Yes. Companies with 50-500 employees can adapt Two-Pizza Team structures and organisational flattening principles. Smaller companies actually have advantages – fewer entrenched hierarchies, easier cultural alignment, faster implementation. The key is aligning technical architecture (microservices) with organisational structure (autonomous teams).

What mistakes should CTOs avoid when implementing organizational flattening?

Common mistakes: flattening without clear ownership boundaries, eliminating coordination without enabling autonomy tools, communicating cost rationale instead of cultural benefits, moving too fast without piloting, failing to train individual contributors for expanded ownership, measuring only headcount reduction instead of decision velocity improvements.

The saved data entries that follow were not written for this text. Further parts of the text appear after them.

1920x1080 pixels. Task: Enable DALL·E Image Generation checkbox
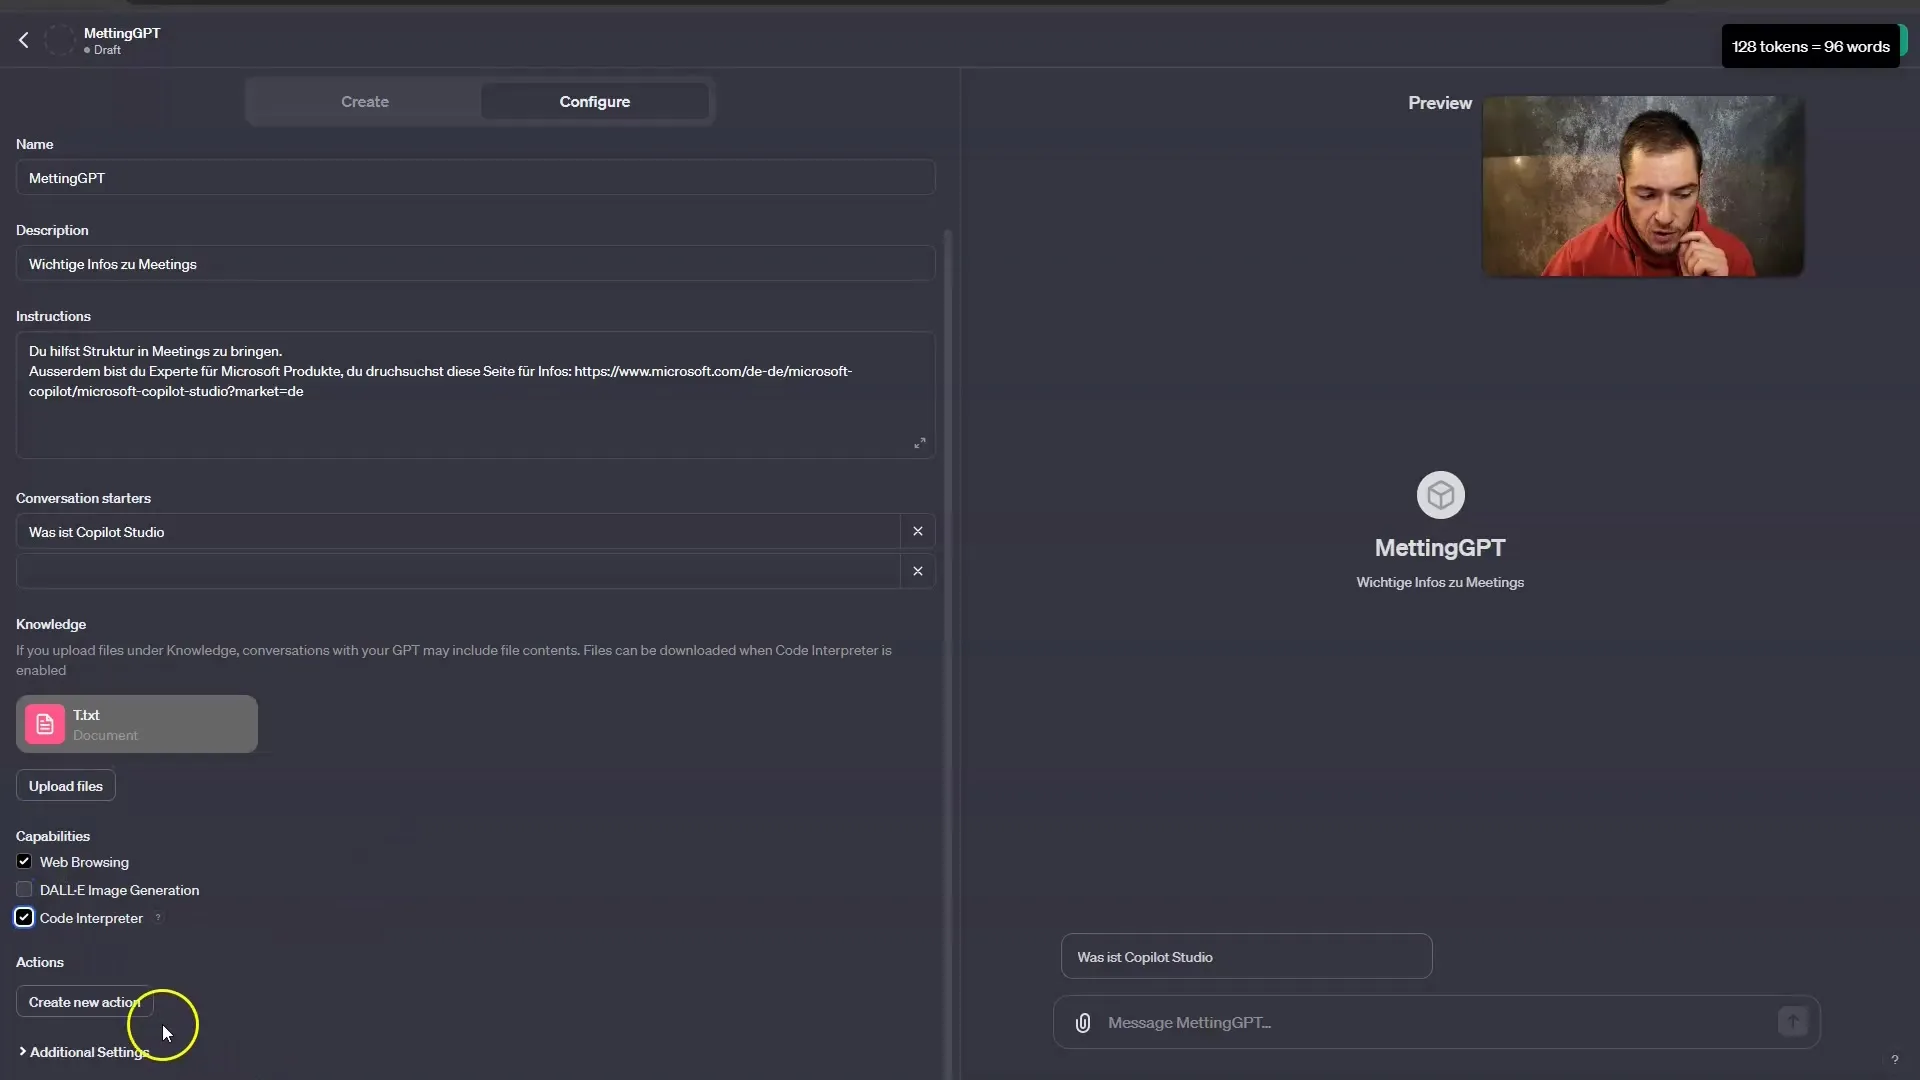click(x=24, y=889)
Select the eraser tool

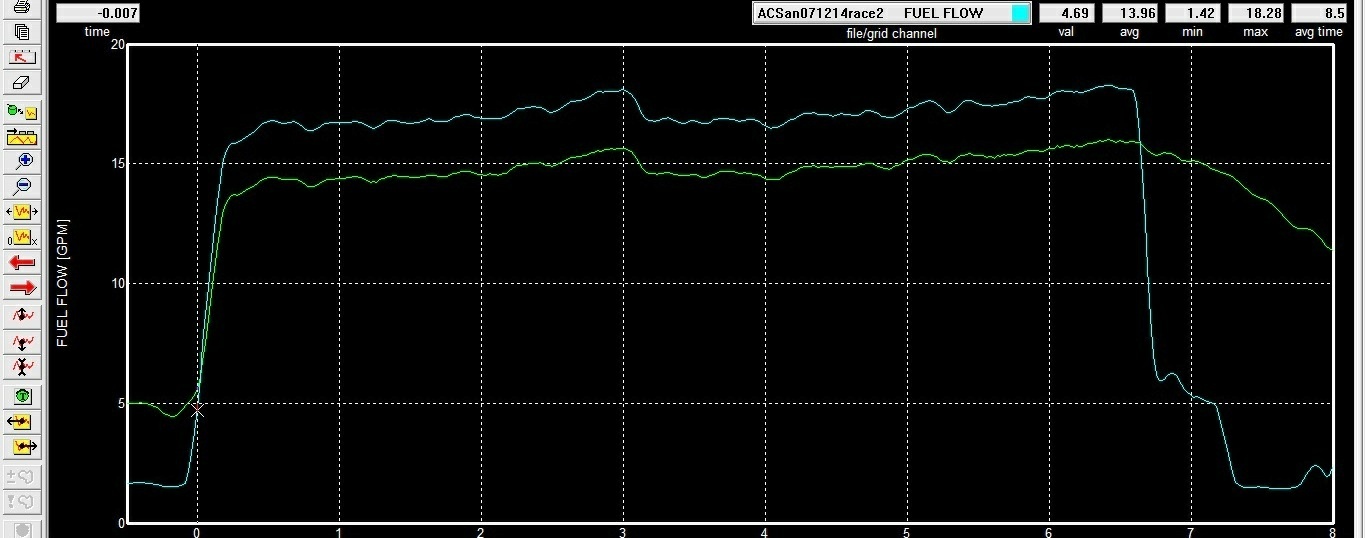coord(22,84)
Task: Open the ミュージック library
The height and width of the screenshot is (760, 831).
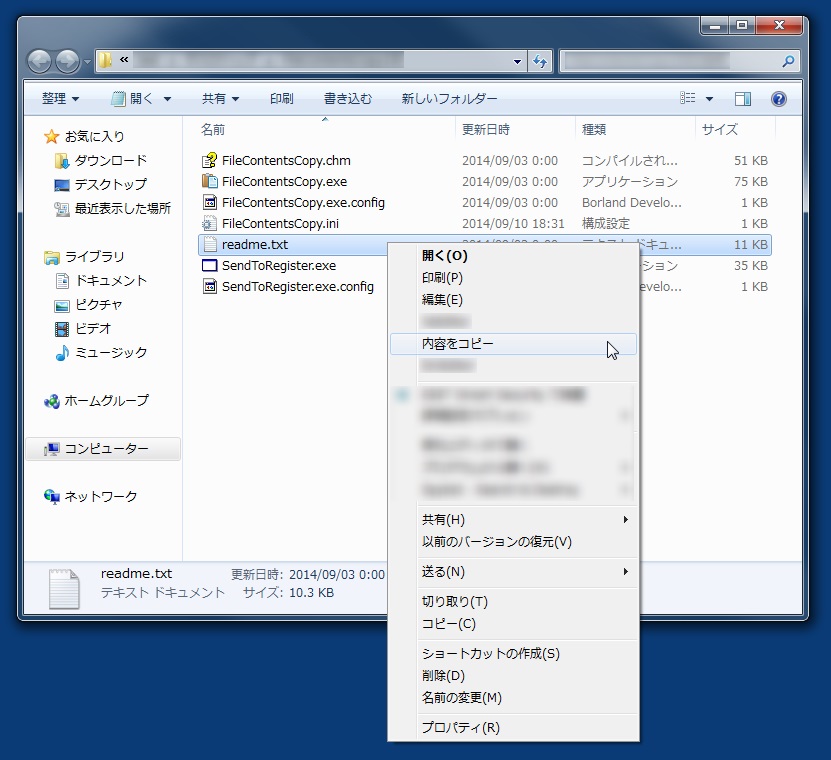Action: pos(111,352)
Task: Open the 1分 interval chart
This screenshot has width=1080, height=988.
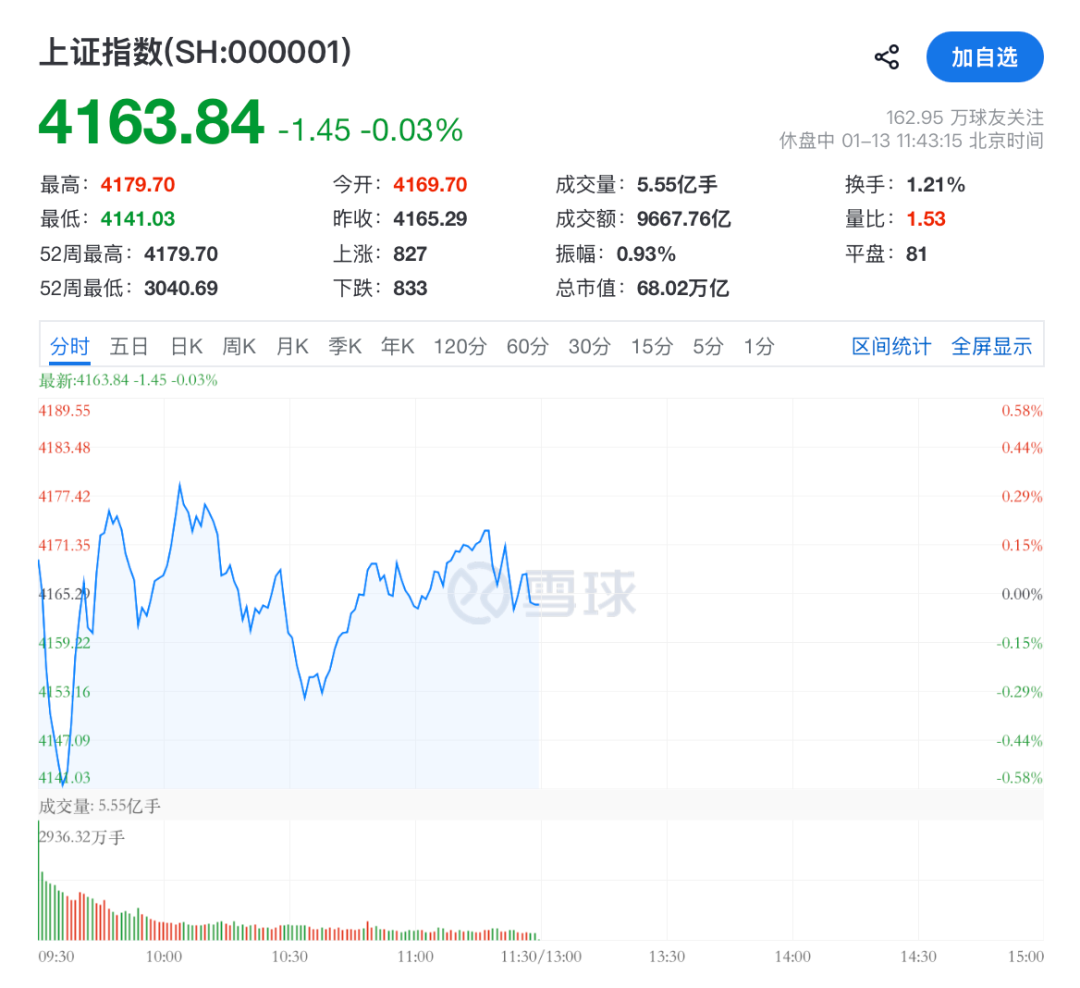Action: (x=759, y=347)
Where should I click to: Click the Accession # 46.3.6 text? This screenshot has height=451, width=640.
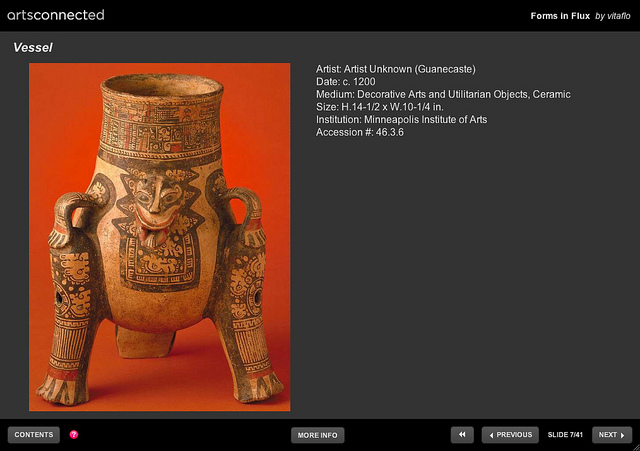[x=360, y=132]
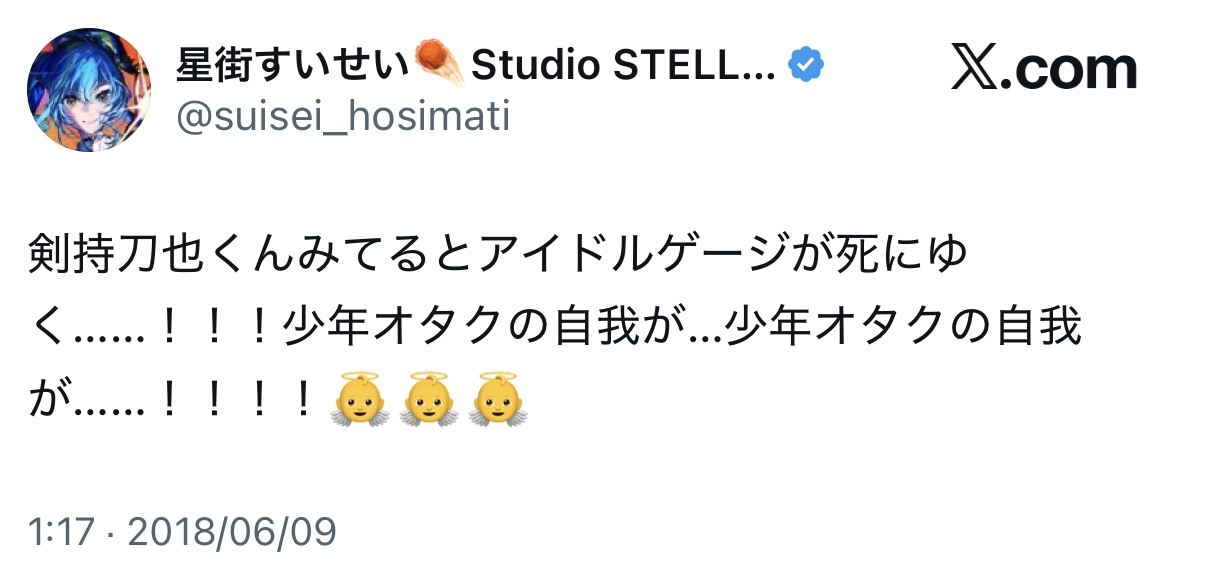Click the X logo icon

(x=974, y=69)
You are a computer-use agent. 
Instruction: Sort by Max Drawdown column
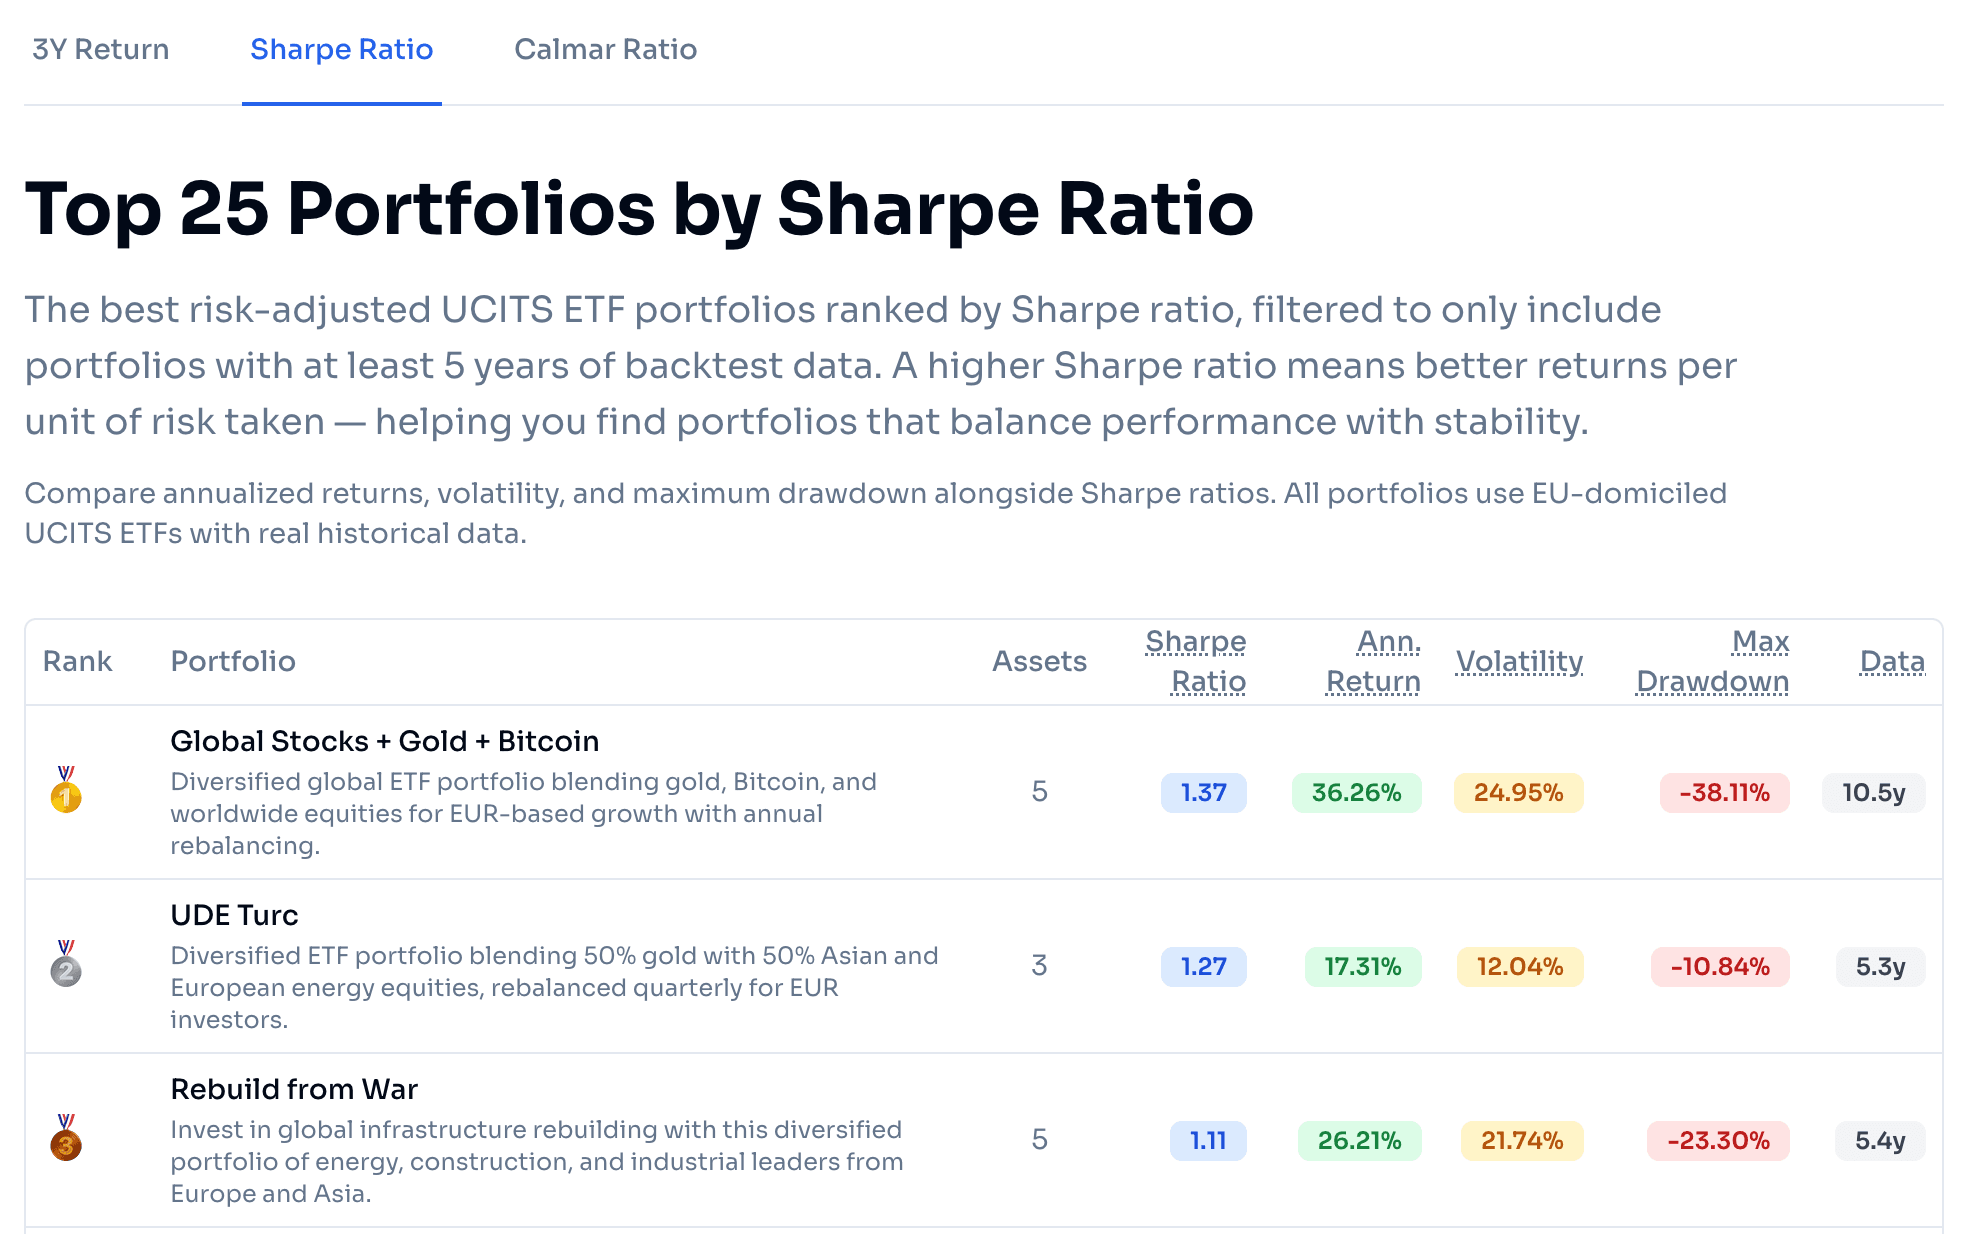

How is Amazon’s approach different from other Big Tech layoffs?

Amazon emphasises culture and organisational velocity rather than AI productivity gains (Google), skills-based transformation (Microsoft), or efficiency/cost-cutting (Meta). Jassy explicitly separates AI’s transformative potential from current workforce decisions, an approach other Big Tech companies haven’t taken.

What support is Amazon providing to affected employees?

Affected employees receive 90-day internal placement periods to find new roles within Amazon, severance packages based on tenure, and outplacement services. Beth Galetti’s communication emphasised transition support and internal mobility opportunities before external separation.

Why is Amazon targeting middle management specifically?

Middle management layers create approval chains, slow decision velocity, and diffuse ownership accountability according to Jassy’s Day 1 Culture principles. Amazon believes individual contributors with single-threaded ownership make faster, better decisions than manager-mediated processes.

How does organizational flattening connect to Amazon’s AI investments?

The restructuring funds AI infrastructure investments ($75 billion+ in 2024 capex) through workforce cost reallocation. Additionally, AI tools reduce coordination overhead that middle managers previously handled, enabling smaller autonomous teams to operate effectively.